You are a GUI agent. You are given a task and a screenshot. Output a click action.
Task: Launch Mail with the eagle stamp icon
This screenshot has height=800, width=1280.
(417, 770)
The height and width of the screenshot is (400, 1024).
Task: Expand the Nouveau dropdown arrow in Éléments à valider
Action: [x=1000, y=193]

⁂

=== ASSIGNED TASK ===
A verbatim copy of all the records is required. Write it out in full.

=== FINAL ANSWER ===
You are a GUI agent. You are given a task and a screenshot. Output a click action.
Task: Launch Mail with the eagle stamp icon
This screenshot has height=800, width=1280.
(417, 770)
The height and width of the screenshot is (400, 1024).
Task: Expand the Nouveau dropdown arrow in Éléments à valider
Action: [x=1000, y=193]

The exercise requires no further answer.